Olhando para trás, para a história da família, Poser diz que descobriu que John Adams era um colaborador criativo compatível no início do relacionamento.

“No início, quando estávamos nos apalpando, fazíamos viagens muito distantes para lugares como o Parque Nacional Big Bend, ou caminhávamos por um rio por uma semana”, diz ela. “Quando você passa tanto tempo com alguém isolado, você realmente conhece essa pessoa e seu DNA criativo: a música que você ouve, o violão que você toca ao redor de uma fogueira, as histórias que você conta quando está caminhando por um rio com cobras rastejando ao seu redor. Então percebi desde o início, as histórias que John me contava – mesmo as fantasiosas que eram apenas mentiras divertidas – percebi que ele era um cara criativo. Ele era um músico, ele era um artista. Desde o início, eu estava realmente ciente de sua centelha criativa, e isso me permitiu sentir que eu também poderia assumir esse papel.

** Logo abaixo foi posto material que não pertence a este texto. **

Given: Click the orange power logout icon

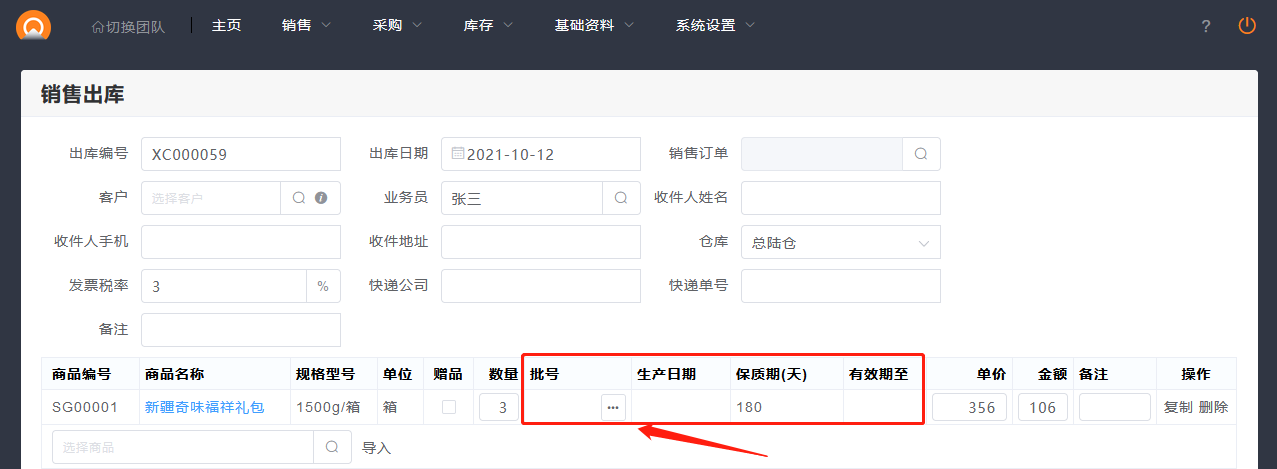Looking at the screenshot, I should pyautogui.click(x=1246, y=26).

Esse amor por contar histórias inspirou todos os membros da família a se voluntariarem e fazerem o que for necessário para que os filmes sejam feitos. Por exemplo, quando a família começou a filmar junta, John Adams se ofereceu para editar porque ninguém tinha essa habilidade. Mas acabou sendo gratificante para ele como artista.

“Levantei a mão e disse: ‘Ok, vou editar nosso primeiro filme’”, diz ele. “Então, fui ao YouTube para aprender a editar, no Final Cut naquela época. Eu não sabia de nada, e foi um pouco assustador. Agora eu adoro editar. É como minha prática de ioga favorita, porque é colocar uma telha no chão, outra telha no chão e outra telha no chão. É realmente reconfortante e divertido. Grande parte da narrativa ocorre nesse processo.”

Dito isso, John Adams diz que, apesar de seu amor por novos desafios criativos, ele se sente muito mais confortável no espaço DIY do que trabalhando em projetos de estúdio ou de grande escala.

“Adoro nosso estilo guerrilheiro. Adoro nosso estilo punk”, diz ele. “Acho que há um público lá fora que gosta do que fazemos, e acho que há um público lá fora que quer grandes filmes de estúdio. Mas o que eu adoro em trabalhar com Toby e Zelda e pessoas em nossa cidade e qualquer um que seja punk como nós é que temos uma certa voz, e eu gosto dessa voz. Eu realmente não quero trabalhar no sistema de estúdio porque não estou fazendo isso por dinheiro. Quer dizer, eu quero poder comprar pizza, mas não quero uma carro sofisticado. Portanto, não há muito incentivo para mim, adoro o que fazemos e isso me traz muita alegria.

Mesmo com o lançamento iminente de “Mother of Flies”, a família está quase terminando de filmar seu décimo longa junta, “The Glorious Dead”. A linha de registro? Uma xerife (Poser) e sua vice (Zelda Adams) acordam pela manhã e o mundo não é o que parece. A partir daí, os personagens enfrentam a escuridão pela qual a família é conhecida. Os Adams não poderiam estar mais animados.

“O sangue fica tão bem na neve”, diz John Adams, iluminando-se ao descrever a filmagem de inverno. “É simplesmente mágico. Estamos nos divertindo muito agora.”

Assista ao trailer de “Mãe das Moscas” abaixo.